Sept. 28, 2000 -- Today's approval of the French abortion pill RU-486 adds yet another option to women's reproductive choices, but it may also add to the confusion surrounding the various methods of medical abortion and/or emergency contraception that are currently available.

When it comes to medical abortions -- abortions caused through drugs, as opposed to surgery -- there are currently two methods available to women. The newest is mifepristone, or RU-486, which induces an abortion when given early in pregnancy -- up to 49 days after the beginning of the last menstrual period. Two days after taking RU-486, the woman takes two tablets of another drug called misoprostol, which causes the lining of the uterus to be expelled along with the embryo. To date, over 500,000 women in Europe have used RU-486, as have thousands of women in the U.S. as part of research studies.

The other method of medical abortion involves a combination of two widely available prescription drugs, methotrexate and misoprostol. Studies have shown that this method is up to 96% effective at ending pregnancies, depending on the regimen used and the time it's given. Both these pills are FDA-approved and are widely used to treat other conditions. While doctors can legally prescribe this drug combination for abortion, the drugs are not FDA-approved for this purpose.

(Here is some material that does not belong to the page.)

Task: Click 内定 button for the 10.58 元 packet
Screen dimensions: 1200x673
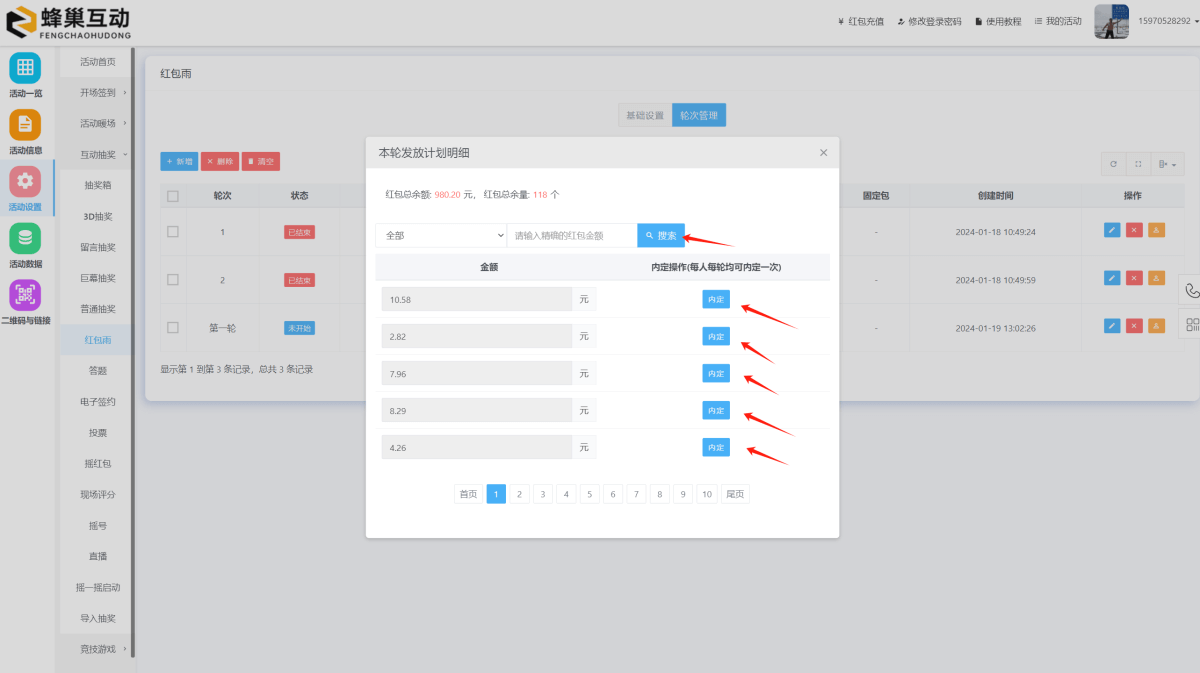Action: 716,300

"We already have a medication that is used widely in this country for cancer -- methotrexate -- and it is also used to produce an abortion," Robert Hatcher, MD, author of Emergency Contraception: America's Best Kept Secret, tells WebMD. "There is no chance that this drug will be taken off the market because of its use in treating cancer. [In addition,] it is the gold standard in managing an ectopic pregnancy," a pregnancy that implants outside of the uterus, usually in the fallopian tubes. "This drug has paved the way for drugs like RU-486."

In a review article on medical abortion in TheNew England Journal of Medicine, a French research team reported that "medical abortion is associated with higher rates of prolonged bleeding, nausea, vomiting and pain than is surgical abortion and the rate of use of [painkillers] is greater with medical abortion." However, "an advantage of medical termination is its high rate of efficacy in women with early pregnancies."

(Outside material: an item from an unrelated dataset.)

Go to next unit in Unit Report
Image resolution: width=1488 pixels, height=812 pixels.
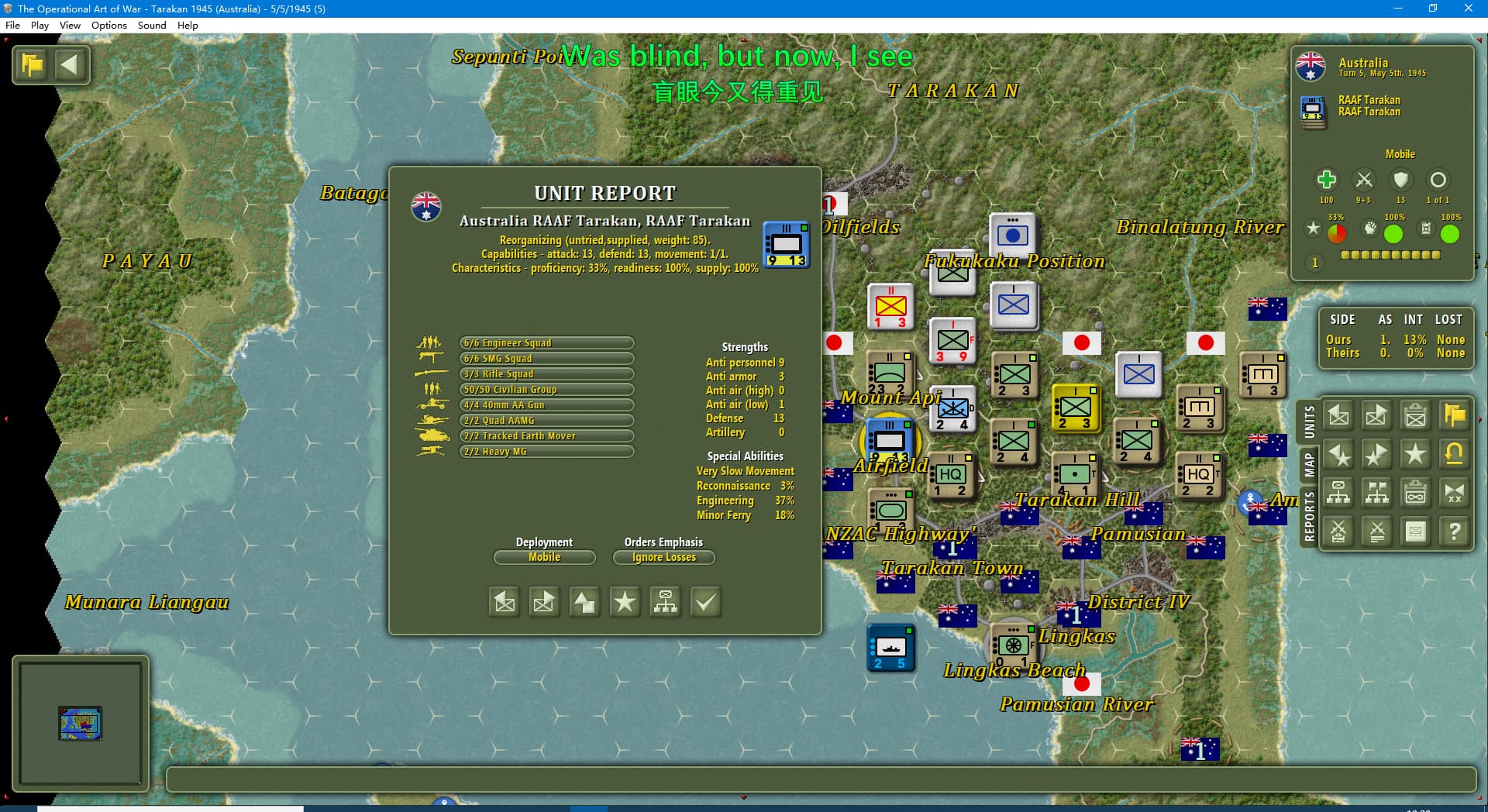tap(544, 602)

Surgical abortion, by comparison, may fail when performed before the seventh week of pregnancy, they write. "In addition, medical abortion is safe and acceptable to women and it does not require anesthesia."

There's also emergency contraception, which can prevent pregnancy after unprotected sex with increased doses of certain hormones or by inserting a copper intrauterine device (IUD) within five to seven days after sex. The IUD is not a method of abortion because it acts by preventing the fertilized egg from implanting in the lining of the uterus, which is required for a successful pregnancy.